Les eaux souterraines, une ressource « mal gérée, voire gaspillée »

A l’occasion de la Journée mondiale de l’eau, les Nations unies alertent, dans un rapport, sur l’épuisement des réserves hydriques souterraines.

Le Monde – Les grands lacs rétrécissent, le débit de fleuves puissants faiblit, des sources se tarissent… Les effets conjugués du changement climatique et des activités humaines se constatent à l’œil nu sur la terre, mais qu’en est-il en dessous ? Les auteurs du rapport 2022 de l’Organisation des Nations unies (ONU) sur les ressources hydriques se sont penchés cette fois sur les ultimes réserves de la planète : les eaux souterraines. L’objectif de leur copieux document, publié à l’occasion de la Journée mondiale de l’eau, est de « Rendre visible l’invisible », comme l’indique son titre. Il doit être lancé depuis le Forum mondial de l’eau qui se tient dans la ville nouvelle de Diamniadio près de Dakar, au Sénégal, du 21 au 26 mars.

Avec le réchauffement, les longues sécheresses et les épisodes de pluie diluvienne, ainsi que la dégradation générale de la qualité des rivières, les humains vont être de plus en plus dépendants des réserves souterraines. Les puits et les sources fournissent déjà 36 % de l’eau potable dans le monde et restent essentiels dans de nombreuses régions rurales.

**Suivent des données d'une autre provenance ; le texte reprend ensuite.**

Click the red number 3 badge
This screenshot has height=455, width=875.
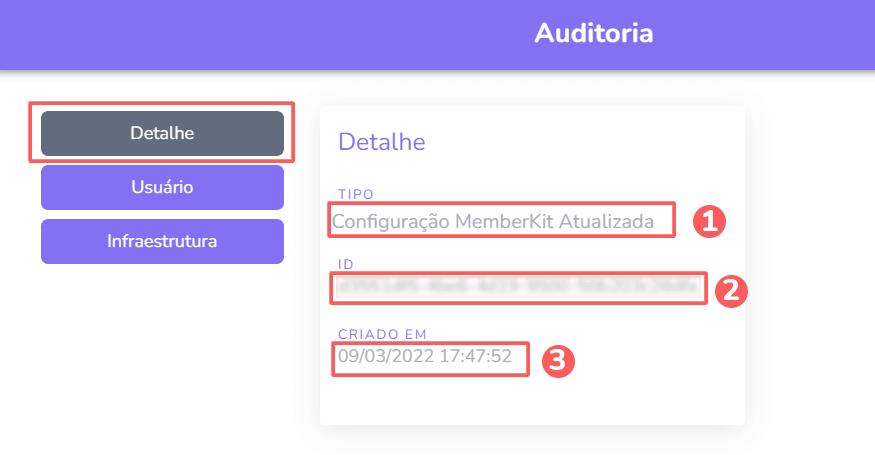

Dans une ville comme Lagos, au Nigeria, la desserte par un service public est minoritaire, et la moitié de la population possède des forages privés auxquels s’approvisionnent 30 % d’habitants supplémentaires. L’alimentation des trois quarts des habitants de l’Union européenne dépend aussi de ce que contiennent les aquifères. « Pourtant, cette ressource naturelle reste mal comprise et, par conséquent, est sous-évaluée, mal gérée, voire gaspillée », notent les auteurs.

 

99 % des réserves mondiales

 

« Lors d’une grande sécheresse, d’une contamination grave ou après un séisme, elle peut être d’un plus grand secours que d’envoyer d’un avion des bouteilles d’eau sur la tête des sinistrés, lance Alice Aureli, experte du Programme hydrologique international de l’Unesco. A condition d’avoir une bonne connaissance des nappes existantes, ce qui ne s’obtient pas avec une simple observation par un drone ou un satellite, mais en allant faire des repérages sur le terrain. » L’hydrogéologie est une science jeune, ajoute cette scientifique qui a participé à la rédaction du rapport. « Il a fallu le développement des capacités informatiques à partir des années 1970 pour numériser des tas de données éparpillées et créer des modèles mathématiques. »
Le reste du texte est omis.